Regional park in New Zealand

Battle Hill Farm Forest Park is a regional park near Paekākāriki, in the Kāpiti Coast District and Wellington Region of New Zealand's lower North Island.

The park is a dedicated farm park, administered by Wellington Regional Council. Transmission Gully runs through the park.

==Geography==

The reserve covers a stream valley, between Paekākāriki Hill and Horokiri stream to the west, and hills to the east. It includes steep hill slopes of greywacke with limited vegetation.

The vegetation in the valley includes pukatea (Laurelia novaezelandiae), along with some rewarewa (Knightia excelsa), tawa (Beilschmeidia tawa), and kahikatea (Dacrycarpus dacrydioides).

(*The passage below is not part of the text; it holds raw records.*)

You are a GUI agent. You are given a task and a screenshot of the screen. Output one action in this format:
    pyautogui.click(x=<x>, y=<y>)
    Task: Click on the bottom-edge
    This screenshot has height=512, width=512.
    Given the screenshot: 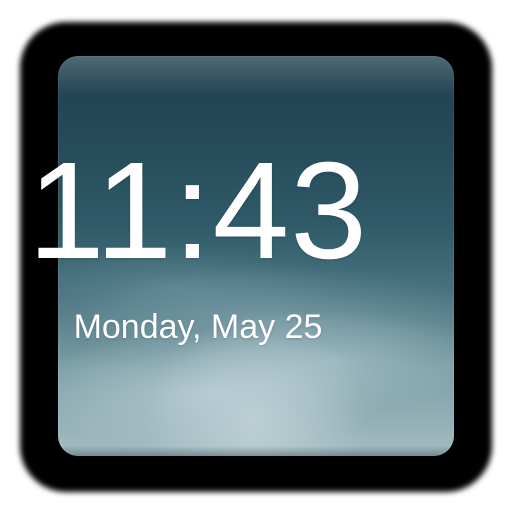 What is the action you would take?
    pyautogui.click(x=256, y=451)
    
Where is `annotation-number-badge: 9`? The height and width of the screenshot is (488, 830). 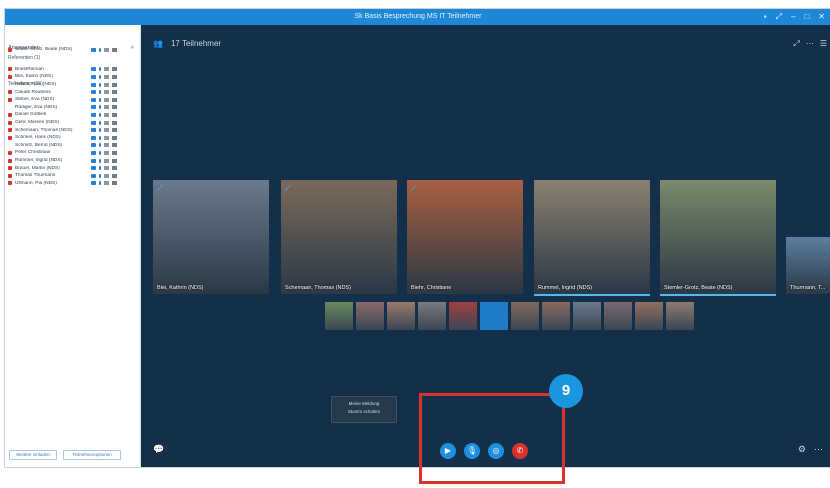
annotation-number-badge: 9 is located at coordinates (566, 391).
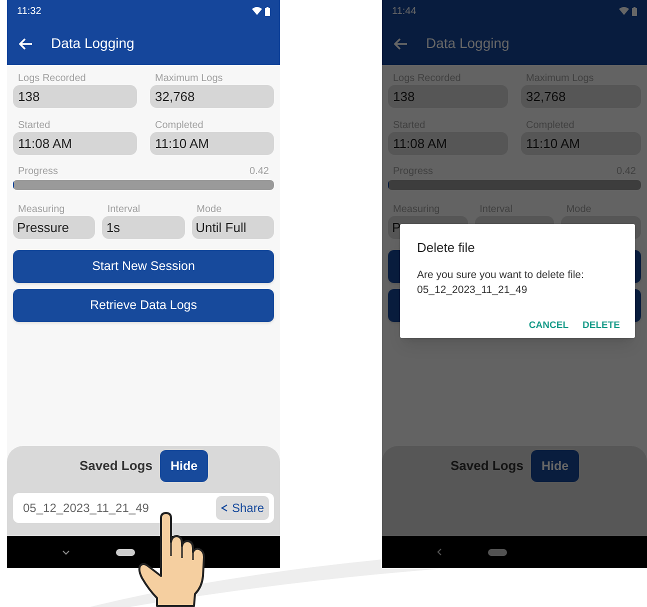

The understory includes māhoe (Melicytus ramiflorus), kaikomako (Pennantia corymbosa), nīkau (Rhopalostylis sapida), coprosma, and other small trees and shrubs.

==History==

Battle Hill Farm Forest Park was the site of Battle of Battle Hill in 1846. Relations between the Government and local Māori had been souring for many years, due to the New Zealand Company trying to buy large tracts of land for Pākehā settlers. It culminated with a clash between about 300 Ngāti Toa, under the leadership of Te Rangihaeata, and British troops.

Te Rangihaeata was captured and relinquished the land in return for his release. He spent the rest of his life in exile at Poroutawhao, north of Levin.

In 1860 the bush was covered to the Abbott family, who cleared it and farmed it until 1975. Members of the family, and two of the three militiamen killed in the battle of 1846, are buried in a graveyard on the site.

Wellington Regional Council purchased the land for a park in 1987.

Access routes into the park were changed, during construction of Transmission Gully between 2016 and 2021.

The council consulted on the future of the park in 2020.

Later that year, the council announced plans to reduce stock grazing and increase native bush and wetlands in its regional parks. However, it excluded Battle Hill Farm Forest Park from the plan, opting to keep it as a dedicated farm park.

==Recreation==

The park contains a working farm near the entrance at Paekākāriki Hill Road and extends over the surrounding hills and into a plantation forest that merges with the Akatarawa Forest. It contains several loop walkways, some suitable for mountain biking and horse riding.

Parts of the park are closed during August for lambing season.

The park is open to camping and campervans. However, there is no powered camping sites or dump stations.

Wellington Riding for the Disabled, a community group providing horse therapy for people with disabilities, has been operating in the park since 2016.

The park is a ten minute drive from parts of Porirua.